BEGIN RECORD EXCERPTS
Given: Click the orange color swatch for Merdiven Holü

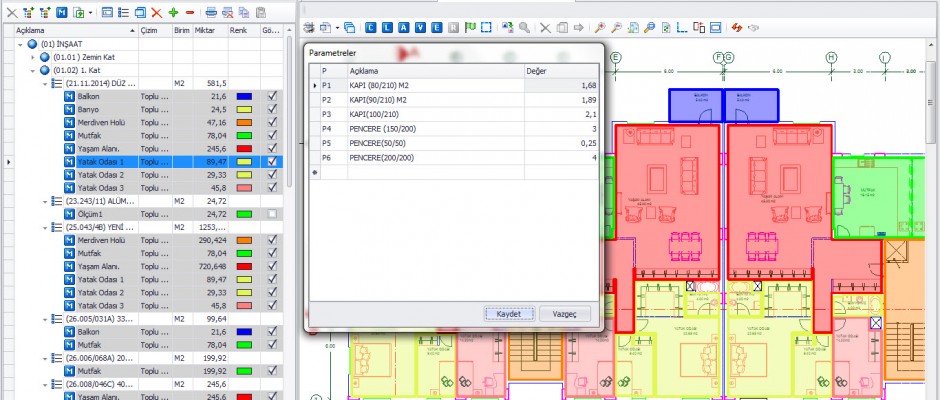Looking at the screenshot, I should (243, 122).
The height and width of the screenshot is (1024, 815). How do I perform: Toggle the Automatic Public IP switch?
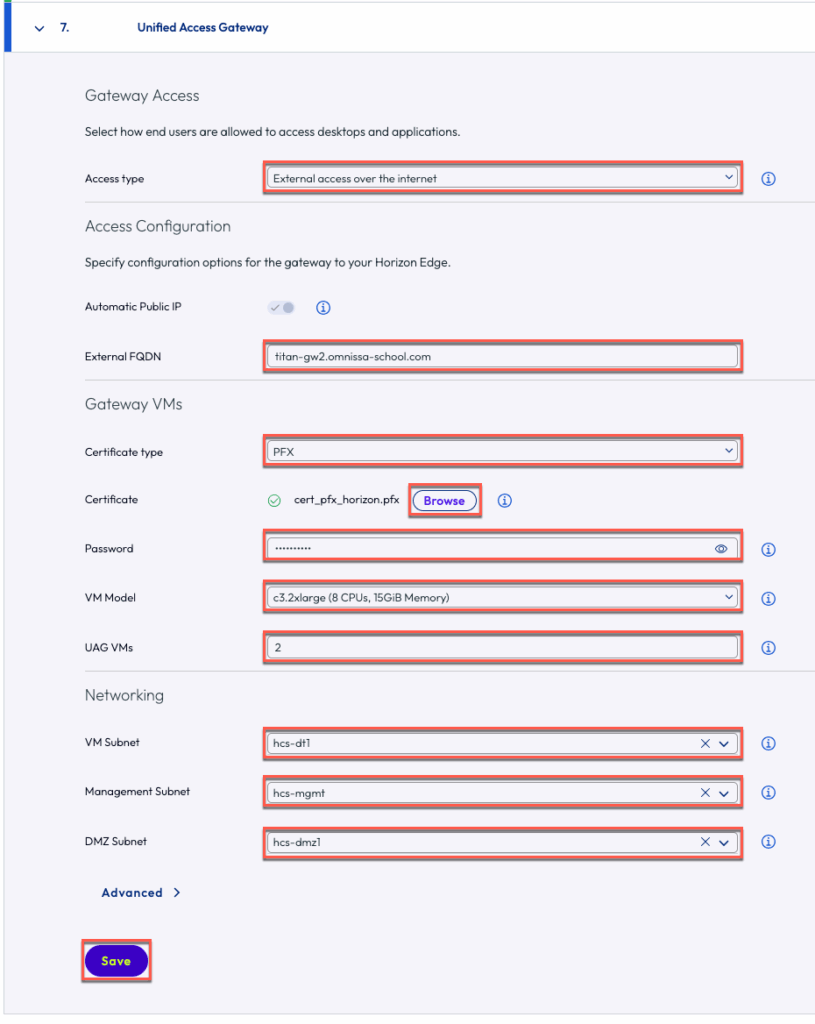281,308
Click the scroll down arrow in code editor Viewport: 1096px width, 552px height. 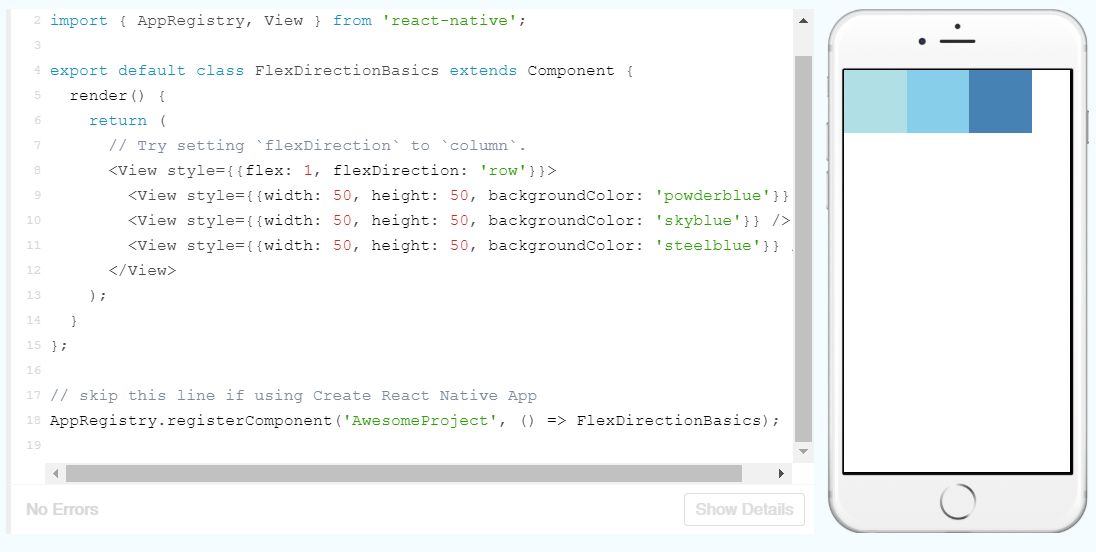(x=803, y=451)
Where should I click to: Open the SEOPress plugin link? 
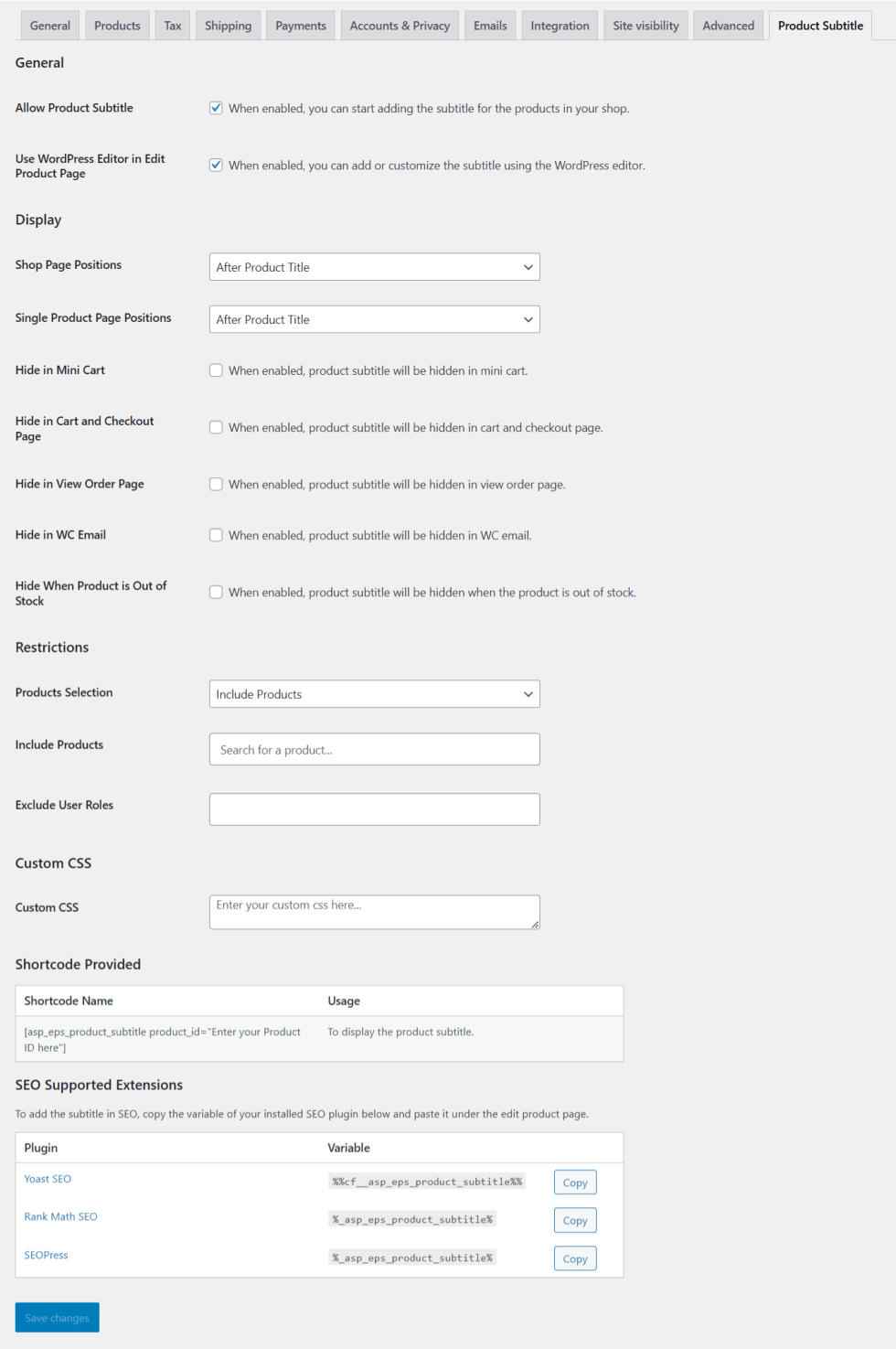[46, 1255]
END RECORD EXCERPTS
WORK ORDER - Would you write out exactly the lines of the data from the one holding "Where should I" to the final line, both included, with pictures left out?

TASK SOLUTION -
Where should I click to: Open the SEOPress plugin link? 
[46, 1255]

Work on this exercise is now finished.